▶ Work instructions: Please set down each record exactly as it appears, but leave out any pictures.

▶ Available records:

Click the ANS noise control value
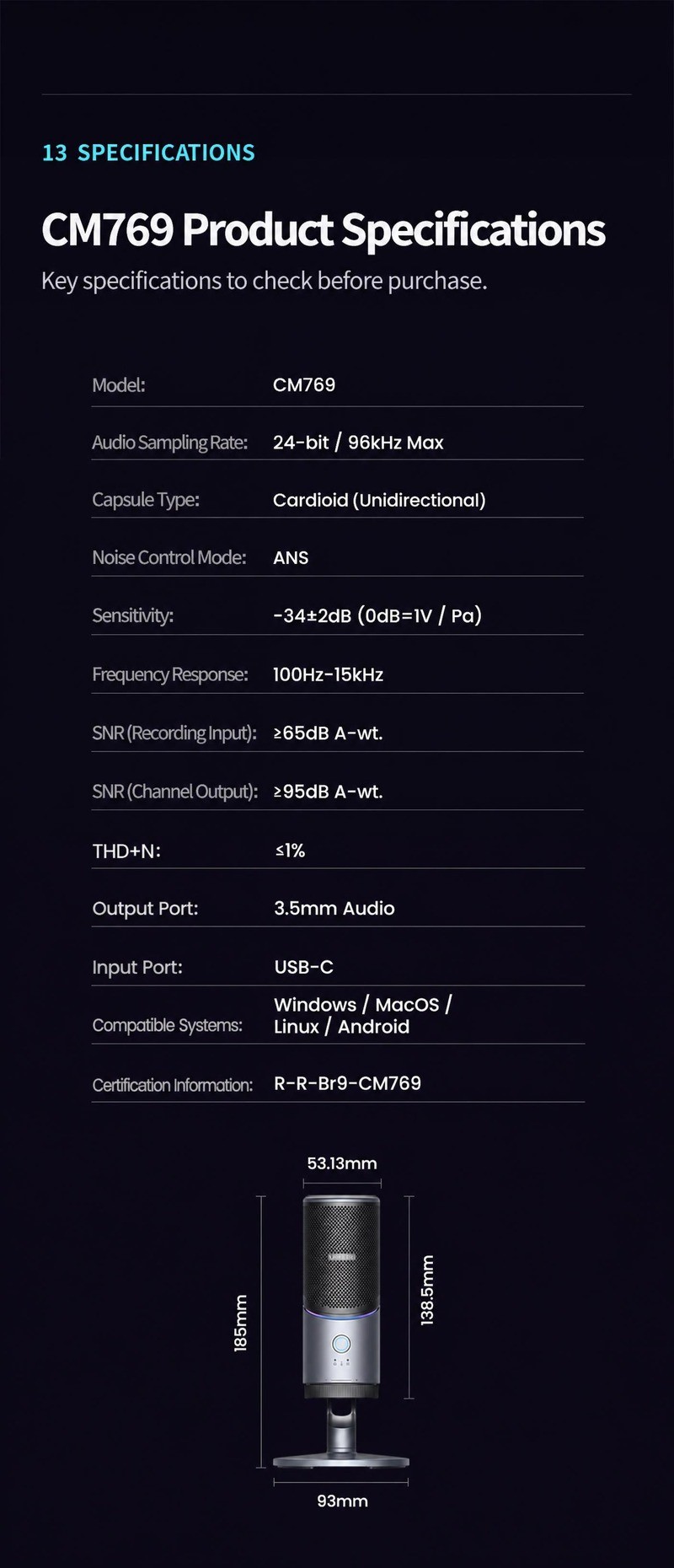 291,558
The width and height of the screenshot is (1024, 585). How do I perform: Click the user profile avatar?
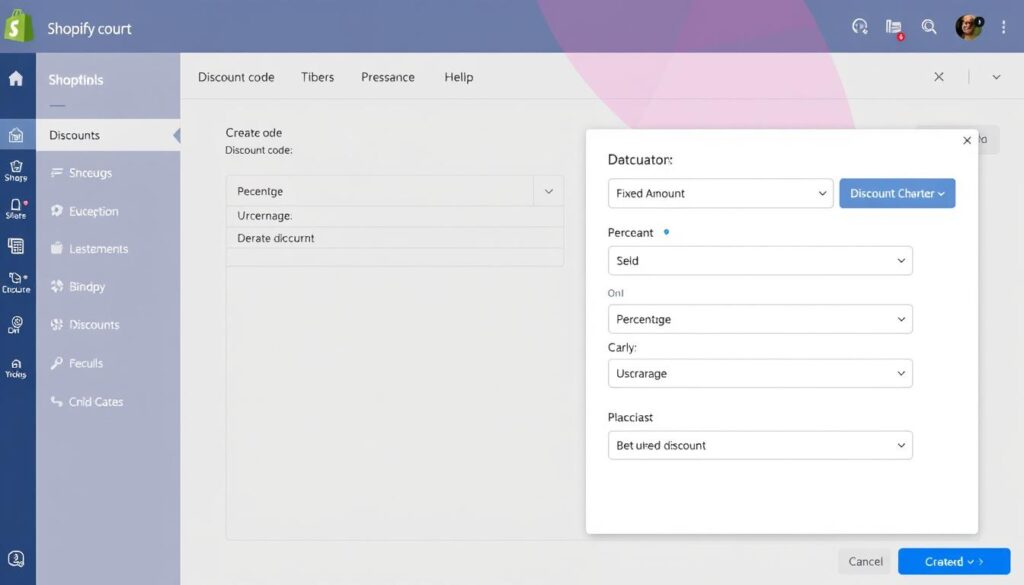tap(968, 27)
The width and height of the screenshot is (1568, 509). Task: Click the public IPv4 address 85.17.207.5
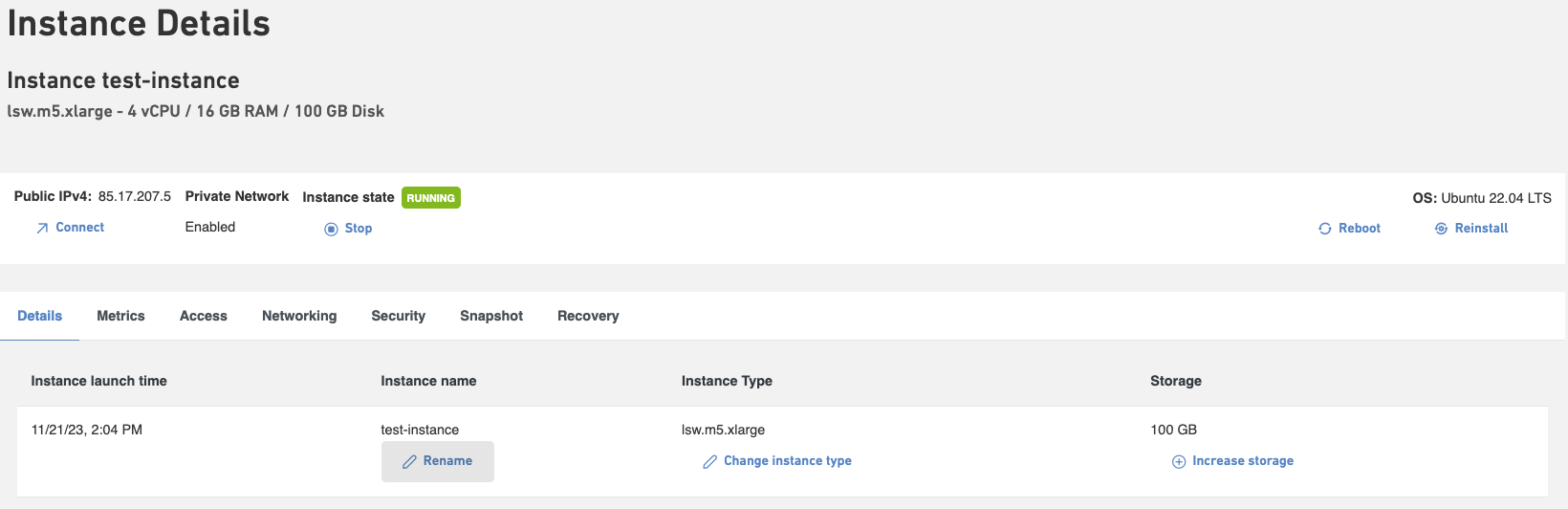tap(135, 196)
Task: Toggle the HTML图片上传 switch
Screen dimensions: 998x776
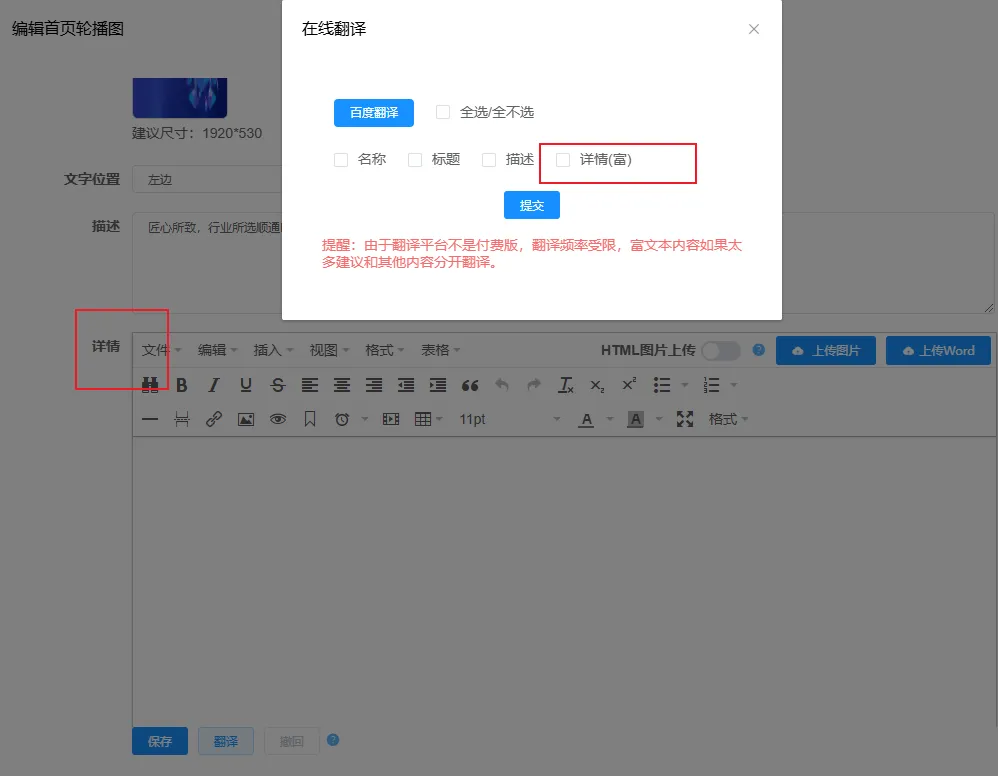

▶ Response to the task:
Click the ANS noise control value
 291,558
The width and height of the screenshot is (1024, 585). How do I perform: Click the user profile avatar?
tap(968, 27)
The width and height of the screenshot is (1568, 509). Task: Click the public IPv4 address 85.17.207.5
tap(135, 196)
Task: Toggle the HTML图片上传 switch
Screen dimensions: 998x776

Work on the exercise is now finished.